Exercise:
Present every line of the records below as a numbered list, leaving out any blank lines.

Supplied material:

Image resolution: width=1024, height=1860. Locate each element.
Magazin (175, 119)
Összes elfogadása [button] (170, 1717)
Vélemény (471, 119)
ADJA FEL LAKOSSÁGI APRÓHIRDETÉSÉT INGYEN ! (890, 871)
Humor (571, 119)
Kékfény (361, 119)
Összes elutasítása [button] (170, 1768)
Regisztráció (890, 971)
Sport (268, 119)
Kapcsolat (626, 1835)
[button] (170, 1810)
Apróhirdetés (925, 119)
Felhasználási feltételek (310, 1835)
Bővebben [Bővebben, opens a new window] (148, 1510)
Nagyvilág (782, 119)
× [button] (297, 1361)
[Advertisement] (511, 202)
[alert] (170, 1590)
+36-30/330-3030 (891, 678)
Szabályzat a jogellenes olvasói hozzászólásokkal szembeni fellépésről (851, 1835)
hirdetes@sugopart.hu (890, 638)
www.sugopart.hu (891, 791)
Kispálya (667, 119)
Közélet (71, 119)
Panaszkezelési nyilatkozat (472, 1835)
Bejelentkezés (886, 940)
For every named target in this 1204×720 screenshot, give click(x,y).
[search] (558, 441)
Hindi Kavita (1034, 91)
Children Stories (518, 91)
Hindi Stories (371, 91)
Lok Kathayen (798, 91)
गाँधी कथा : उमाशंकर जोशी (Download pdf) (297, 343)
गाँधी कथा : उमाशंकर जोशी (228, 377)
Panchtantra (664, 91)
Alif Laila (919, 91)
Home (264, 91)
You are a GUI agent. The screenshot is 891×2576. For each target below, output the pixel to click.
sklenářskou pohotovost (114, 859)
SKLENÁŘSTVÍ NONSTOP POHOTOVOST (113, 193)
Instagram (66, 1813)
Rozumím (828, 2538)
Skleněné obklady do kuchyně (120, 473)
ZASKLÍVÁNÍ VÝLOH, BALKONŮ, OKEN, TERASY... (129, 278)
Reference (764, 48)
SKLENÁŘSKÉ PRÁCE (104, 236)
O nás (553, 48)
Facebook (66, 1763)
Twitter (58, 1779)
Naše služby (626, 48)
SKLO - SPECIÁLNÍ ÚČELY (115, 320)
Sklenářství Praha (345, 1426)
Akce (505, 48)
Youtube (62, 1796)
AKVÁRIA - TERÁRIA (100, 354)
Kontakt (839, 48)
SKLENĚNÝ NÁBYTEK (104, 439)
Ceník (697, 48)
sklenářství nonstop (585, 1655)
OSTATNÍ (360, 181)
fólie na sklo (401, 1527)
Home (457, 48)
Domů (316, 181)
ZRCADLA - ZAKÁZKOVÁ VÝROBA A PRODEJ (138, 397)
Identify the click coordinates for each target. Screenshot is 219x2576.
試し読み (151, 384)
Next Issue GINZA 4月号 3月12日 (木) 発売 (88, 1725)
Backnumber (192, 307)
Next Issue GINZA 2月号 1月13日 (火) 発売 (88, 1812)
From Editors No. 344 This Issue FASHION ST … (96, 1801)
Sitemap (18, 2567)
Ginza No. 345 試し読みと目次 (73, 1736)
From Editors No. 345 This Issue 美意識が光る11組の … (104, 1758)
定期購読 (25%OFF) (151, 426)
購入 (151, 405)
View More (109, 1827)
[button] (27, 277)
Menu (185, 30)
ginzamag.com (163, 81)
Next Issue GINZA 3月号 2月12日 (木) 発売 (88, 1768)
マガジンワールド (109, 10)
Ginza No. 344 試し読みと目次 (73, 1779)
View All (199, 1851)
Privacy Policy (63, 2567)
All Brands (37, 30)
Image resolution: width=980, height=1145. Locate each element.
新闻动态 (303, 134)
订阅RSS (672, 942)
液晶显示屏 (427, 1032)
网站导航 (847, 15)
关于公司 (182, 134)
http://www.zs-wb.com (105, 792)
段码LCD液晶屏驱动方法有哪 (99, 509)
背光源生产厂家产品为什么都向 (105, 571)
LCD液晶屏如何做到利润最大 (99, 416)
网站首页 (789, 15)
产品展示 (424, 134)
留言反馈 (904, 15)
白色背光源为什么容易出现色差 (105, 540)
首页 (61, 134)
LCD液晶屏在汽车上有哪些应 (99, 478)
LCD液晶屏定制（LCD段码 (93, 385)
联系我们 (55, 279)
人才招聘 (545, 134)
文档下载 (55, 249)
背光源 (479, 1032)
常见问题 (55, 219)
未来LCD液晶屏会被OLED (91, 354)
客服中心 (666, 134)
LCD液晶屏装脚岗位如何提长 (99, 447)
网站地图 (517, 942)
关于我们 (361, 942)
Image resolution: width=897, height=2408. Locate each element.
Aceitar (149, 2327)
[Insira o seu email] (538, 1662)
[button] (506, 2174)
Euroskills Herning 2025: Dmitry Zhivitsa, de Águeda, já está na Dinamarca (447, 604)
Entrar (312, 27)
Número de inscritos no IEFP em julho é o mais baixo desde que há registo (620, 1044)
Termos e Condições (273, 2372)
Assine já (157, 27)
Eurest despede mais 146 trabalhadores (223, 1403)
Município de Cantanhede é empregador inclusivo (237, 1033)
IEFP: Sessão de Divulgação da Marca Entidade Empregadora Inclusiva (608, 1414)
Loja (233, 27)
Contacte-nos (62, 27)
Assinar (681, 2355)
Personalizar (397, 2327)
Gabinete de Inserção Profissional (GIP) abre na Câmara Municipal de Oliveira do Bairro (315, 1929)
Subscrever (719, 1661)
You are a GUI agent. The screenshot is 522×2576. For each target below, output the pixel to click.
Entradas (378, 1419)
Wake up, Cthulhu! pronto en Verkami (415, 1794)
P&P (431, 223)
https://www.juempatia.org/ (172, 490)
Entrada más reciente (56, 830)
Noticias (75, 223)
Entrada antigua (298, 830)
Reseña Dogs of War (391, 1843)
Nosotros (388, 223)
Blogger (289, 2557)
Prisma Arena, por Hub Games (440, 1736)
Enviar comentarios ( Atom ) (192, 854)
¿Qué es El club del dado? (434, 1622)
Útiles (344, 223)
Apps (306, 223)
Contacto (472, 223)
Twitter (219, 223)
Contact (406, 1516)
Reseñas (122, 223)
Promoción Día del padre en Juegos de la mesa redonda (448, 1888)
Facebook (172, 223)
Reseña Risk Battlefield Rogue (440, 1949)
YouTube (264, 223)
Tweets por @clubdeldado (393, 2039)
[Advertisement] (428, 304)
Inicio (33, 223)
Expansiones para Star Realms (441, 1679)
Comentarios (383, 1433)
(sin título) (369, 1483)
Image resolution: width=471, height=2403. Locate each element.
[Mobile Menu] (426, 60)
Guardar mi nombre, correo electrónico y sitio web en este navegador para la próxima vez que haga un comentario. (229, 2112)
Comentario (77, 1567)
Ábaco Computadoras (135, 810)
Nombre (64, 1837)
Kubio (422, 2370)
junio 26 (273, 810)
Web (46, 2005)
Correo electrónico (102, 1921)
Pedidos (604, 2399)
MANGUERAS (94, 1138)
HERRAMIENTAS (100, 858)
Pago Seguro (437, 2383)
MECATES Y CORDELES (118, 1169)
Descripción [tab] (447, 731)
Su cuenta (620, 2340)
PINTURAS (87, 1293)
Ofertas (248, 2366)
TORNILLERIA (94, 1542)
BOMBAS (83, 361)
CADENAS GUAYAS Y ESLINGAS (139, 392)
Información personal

Answer below:
1. Image resolution: width=1024, height=1860. Locate each element.
2. Magazin (175, 119)
3. Összes elfogadása [button] (170, 1717)
4. Vélemény (471, 119)
5. ADJA FEL LAKOSSÁGI APRÓHIRDETÉSÉT INGYEN ! (890, 871)
6. Humor (571, 119)
7. Kékfény (361, 119)
8. Összes elutasítása [button] (170, 1768)
9. Regisztráció (890, 971)
10. Sport (268, 119)
11. Kapcsolat (626, 1835)
12. [button] (170, 1810)
13. Apróhirdetés (925, 119)
14. Felhasználási feltételek (310, 1835)
15. Bővebben [Bővebben, opens a new window] (148, 1510)
16. Nagyvilág (782, 119)
17. × [button] (297, 1361)
18. [Advertisement] (511, 202)
19. [alert] (170, 1590)
20. +36-30/330-3030 (891, 678)
21. Szabályzat a jogellenes olvasói hozzászólásokkal szembeni fellépésről (851, 1835)
22. hirdetes@sugopart.hu (890, 638)
23. www.sugopart.hu (891, 791)
24. Kispálya (667, 119)
25. Közélet (71, 119)
26. Panaszkezelési nyilatkozat (472, 1835)
27. Bejelentkezés (886, 940)
28. For every named target in this 1204×720 screenshot, give click(x,y).
29. [search] (558, 441)
30. Hindi Kavita (1034, 91)
31. Children Stories (518, 91)
32. Hindi Stories (371, 91)
33. Lok Kathayen (798, 91)
34. गाँधी कथा : उमाशंकर जोशी (Download pdf) (297, 343)
35. गाँधी कथा : उमाशंकर जोशी (228, 377)
36. Panchtantra (664, 91)
37. Alif Laila (919, 91)
38. Home (264, 91)
39. You are a GUI agent. The screenshot is 891×2576. For each target below, output the pixel to click.
40. sklenářskou pohotovost (114, 859)
41. SKLENÁŘSTVÍ NONSTOP POHOTOVOST (113, 193)
42. Instagram (66, 1813)
43. Rozumím (828, 2538)
44. Skleněné obklady do kuchyně (120, 473)
45. ZASKLÍVÁNÍ VÝLOH, BALKONŮ, OKEN, TERASY... (129, 278)
46. Reference (764, 48)
47. SKLENÁŘSKÉ PRÁCE (104, 236)
48. O nás (553, 48)
49. Facebook (66, 1763)
50. Twitter (58, 1779)
51. Naše služby (626, 48)
52. SKLO - SPECIÁLNÍ ÚČELY (115, 320)
53. Sklenářství Praha (345, 1426)
54. Akce (505, 48)
55. Youtube (62, 1796)
56. AKVÁRIA - TERÁRIA (100, 354)
57. Kontakt (839, 48)
58. SKLENĚNÝ NÁBYTEK (104, 439)
59. Ceník (697, 48)
60. sklenářství nonstop (585, 1655)
61. OSTATNÍ (360, 181)
62. fólie na sklo (401, 1527)
63. Home (457, 48)
64. Domů (316, 181)
65. ZRCADLA - ZAKÁZKOVÁ VÝROBA A PRODEJ (138, 397)
66. Identify the click coordinates for each target. Screenshot is 219x2576.
67. 試し読み (151, 384)
68. Next Issue GINZA 4月号 3月12日 (木) 発売 (88, 1725)
69. Backnumber (192, 307)
70. Next Issue GINZA 2月号 1月13日 (火) 発売 (88, 1812)
71. From Editors No. 344 This Issue FASHION ST … (96, 1801)
72. Sitemap (18, 2567)
73. Ginza No. 345 試し読みと目次 (73, 1736)
74. From Editors No. 345 This Issue 美意識が光る11組の … (104, 1758)
75. 定期購読 (25%OFF) (151, 426)
76. 購入 (151, 405)
77. View More (109, 1827)
78. [button] (27, 277)
79. Menu (185, 30)
80. ginzamag.com (163, 81)
81. Next Issue GINZA 3月号 2月12日 (木) 発売 (88, 1768)
82. マガジンワールド (109, 10)
83. Ginza No. 344 試し読みと目次 (73, 1779)
84. View All (199, 1851)
85. Privacy Policy (63, 2567)
86. All Brands (37, 30)
87. Image resolution: width=980, height=1145. Locate each element.
88. 新闻动态 (303, 134)
89. 订阅RSS (672, 942)
90. 液晶显示屏 (427, 1032)
91. 网站导航 (847, 15)
92. 关于公司 (182, 134)
93. http://www.zs-wb.com (105, 792)
94. 段码LCD液晶屏驱动方法有哪 (99, 509)
95. 背光源生产厂家产品为什么都向 (105, 571)
96. LCD液晶屏如何做到利润最大 (99, 416)
97. 网站首页 (789, 15)
98. 产品展示 (424, 134)
99. 留言反馈 (904, 15)
100. 白色背光源为什么容易出现色差 (105, 540)
101. 首页 (61, 134)
102. LCD液晶屏在汽车上有哪些应 (99, 478)
103. LCD液晶屏定制（LCD段码 (93, 385)
104. 联系我们 (55, 279)
105. 人才招聘 (545, 134)
106. 文档下载 (55, 249)
107. 背光源 (479, 1032)
108. 常见问题 (55, 219)
109. 未来LCD液晶屏会被OLED (91, 354)
110. 客服中心 (666, 134)
111. LCD液晶屏装脚岗位如何提长 (99, 447)
112. 网站地图 (517, 942)
113. 关于我们 (361, 942)
114. Image resolution: width=897, height=2408. Locate each element.
115. Aceitar (149, 2327)
116. [Insira o seu email] (538, 1662)
117. [button] (506, 2174)
118. Euroskills Herning 2025: Dmitry Zhivitsa, de Águeda, já está na Dinamarca (447, 604)
119. Entrar (312, 27)
120. Número de inscritos no IEFP em julho é o mais baixo desde que há registo (620, 1044)
121. Termos e Condições (273, 2372)
122. Assine já (157, 27)
123. Eurest despede mais 146 trabalhadores (223, 1403)
124. Município de Cantanhede é empregador inclusivo (237, 1033)
125. IEFP: Sessão de Divulgação da Marca Entidade Empregadora Inclusiva (608, 1414)
126. Loja (233, 27)
127. Contacte-nos (62, 27)
128. Assinar (681, 2355)
129. Personalizar (397, 2327)
130. Gabinete de Inserção Profissional (GIP) abre na Câmara Municipal de Oliveira do Bairro (315, 1929)
131. Subscrever (719, 1661)
132. You are a GUI agent. The screenshot is 522×2576. For each target below, output the pixel to click.
133. Entradas (378, 1419)
134. Wake up, Cthulhu! pronto en Verkami (415, 1794)
135. P&P (431, 223)
136. https://www.juempatia.org/ (172, 490)
137. Entrada más reciente (56, 830)
138. Noticias (75, 223)
139. Entrada antigua (298, 830)
140. Reseña Dogs of War (391, 1843)
141. Nosotros (388, 223)
142. Blogger (289, 2557)
143. Prisma Arena, por Hub Games (440, 1736)
144. Enviar comentarios ( Atom ) (192, 854)
145. ¿Qué es El club del dado? (434, 1622)
146. Útiles (344, 223)
147. Apps (306, 223)
148. Contacto (472, 223)
149. Twitter (219, 223)
150. Contact (406, 1516)
151. Reseñas (122, 223)
152. Promoción Día del padre en Juegos de la mesa redonda (448, 1888)
153. Facebook (172, 223)
154. Reseña Risk Battlefield Rogue (440, 1949)
155. YouTube (264, 223)
156. Tweets por @clubdeldado (393, 2039)
157. [Advertisement] (428, 304)
158. Inicio (33, 223)
159. Expansiones para Star Realms (441, 1679)
160. Comentarios (383, 1433)
161. (sin título) (369, 1483)
162. Image resolution: width=471, height=2403. Locate each element.
163. [Mobile Menu] (426, 60)
164. Guardar mi nombre, correo electrónico y sitio web en este navegador para la próxima vez que haga un comentario. (229, 2112)
165. Comentario (77, 1567)
166. Ábaco Computadoras (135, 810)
167. Nombre (64, 1837)
168. Kubio (422, 2370)
169. junio 26 (273, 810)
170. Web (46, 2005)
171. Correo electrónico (102, 1921)
172. Pedidos (604, 2399)
173. MANGUERAS (94, 1138)
174. HERRAMIENTAS (100, 858)
175. Pago Seguro (437, 2383)
176. MECATES Y CORDELES (118, 1169)
177. Descripción [tab] (447, 731)
178. Su cuenta (620, 2340)
179. PINTURAS (87, 1293)
180. Ofertas (248, 2366)
181. TORNILLERIA (94, 1542)
182. BOMBAS (83, 361)
183. CADENAS GUAYAS Y ESLINGAS (139, 392)
184. Información personal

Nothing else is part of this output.